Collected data
----

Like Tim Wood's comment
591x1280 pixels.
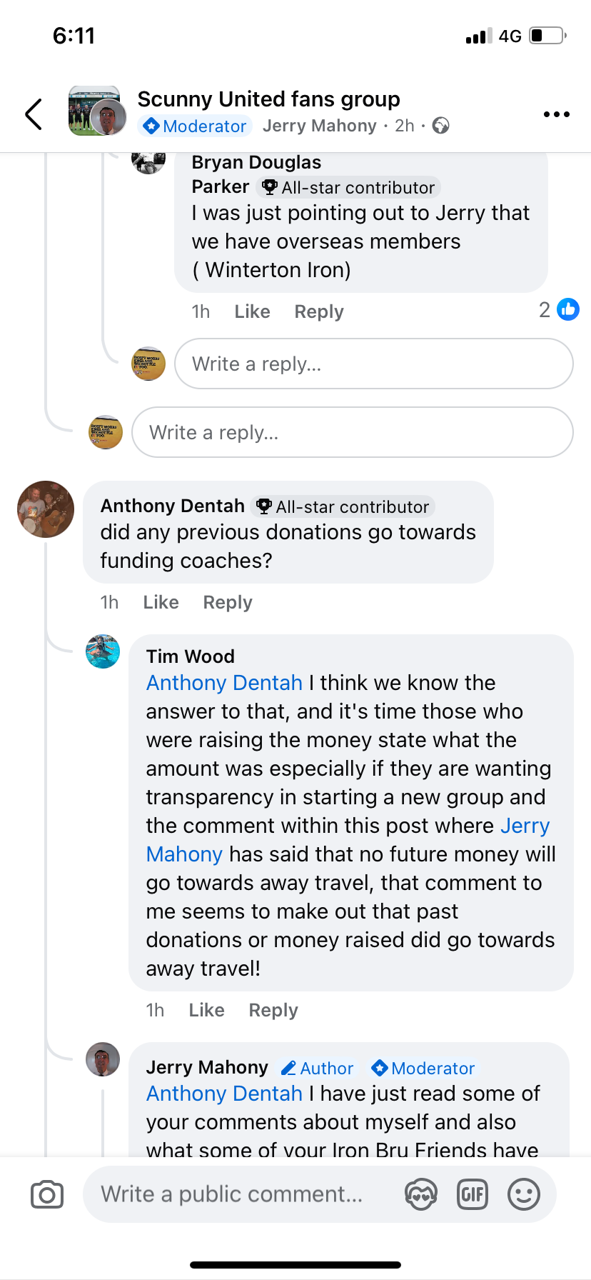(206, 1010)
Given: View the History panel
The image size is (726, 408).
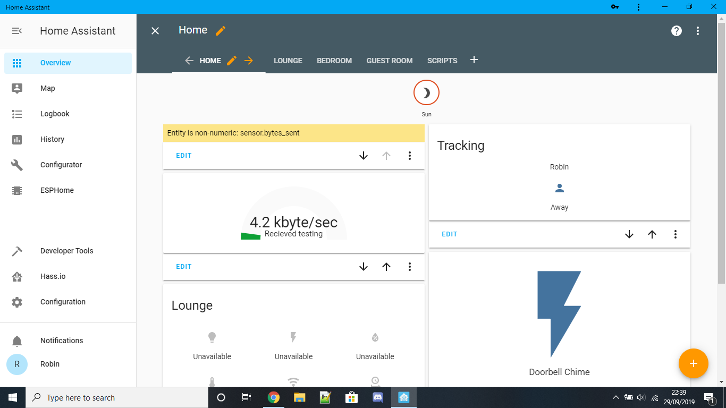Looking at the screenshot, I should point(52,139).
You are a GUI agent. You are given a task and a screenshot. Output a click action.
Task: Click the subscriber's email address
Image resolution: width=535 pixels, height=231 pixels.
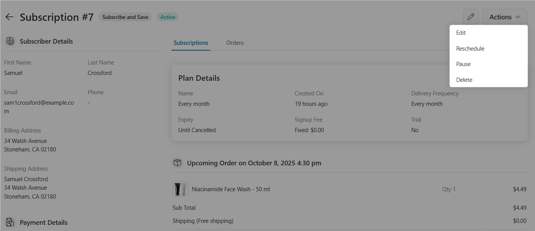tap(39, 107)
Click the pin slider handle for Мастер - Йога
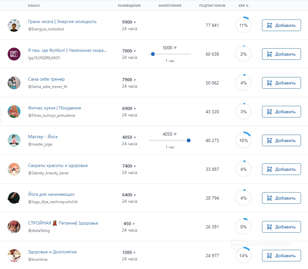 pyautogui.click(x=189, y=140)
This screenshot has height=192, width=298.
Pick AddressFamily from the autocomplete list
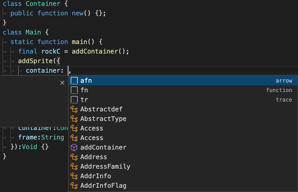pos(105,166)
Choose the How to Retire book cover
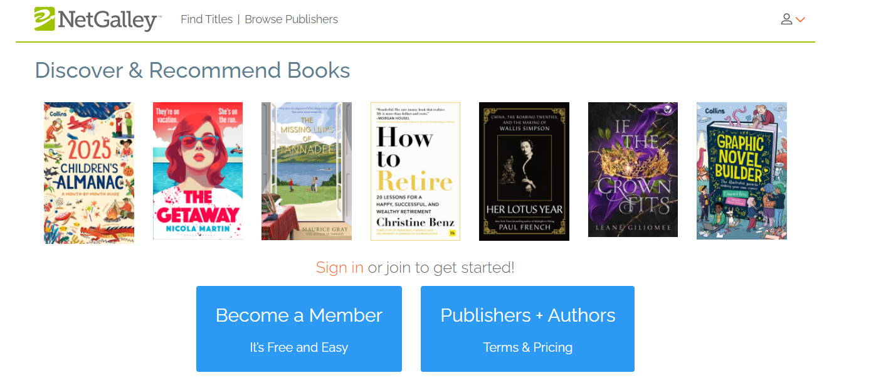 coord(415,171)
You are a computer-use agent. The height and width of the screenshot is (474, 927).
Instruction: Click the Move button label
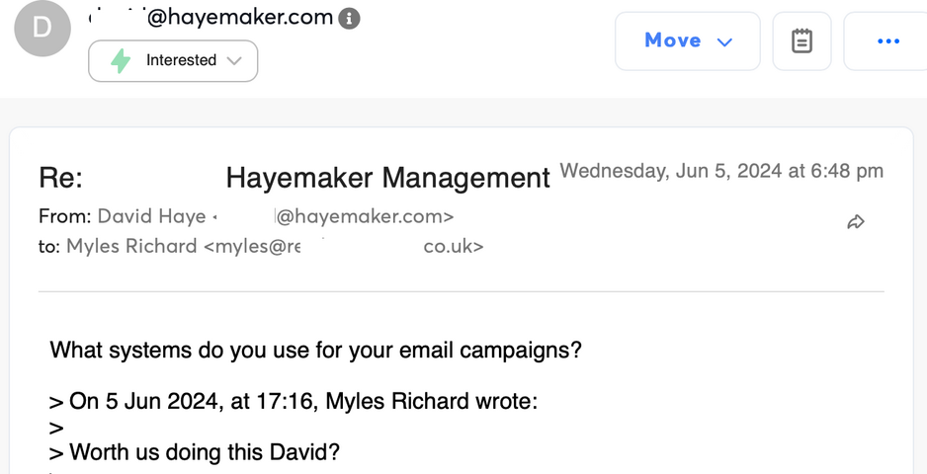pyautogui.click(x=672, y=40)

----

◆ To do ◆
Identify every line in the data above that contains the string "width", and copy each one. Matching is case-sensitive.

◆ Right answer ◆
Image resolution: width=535 pixels, height=231 pixels.
This screenshot has height=192, width=298.
You are a computer-use agent. The height and width of the screenshot is (474, 927).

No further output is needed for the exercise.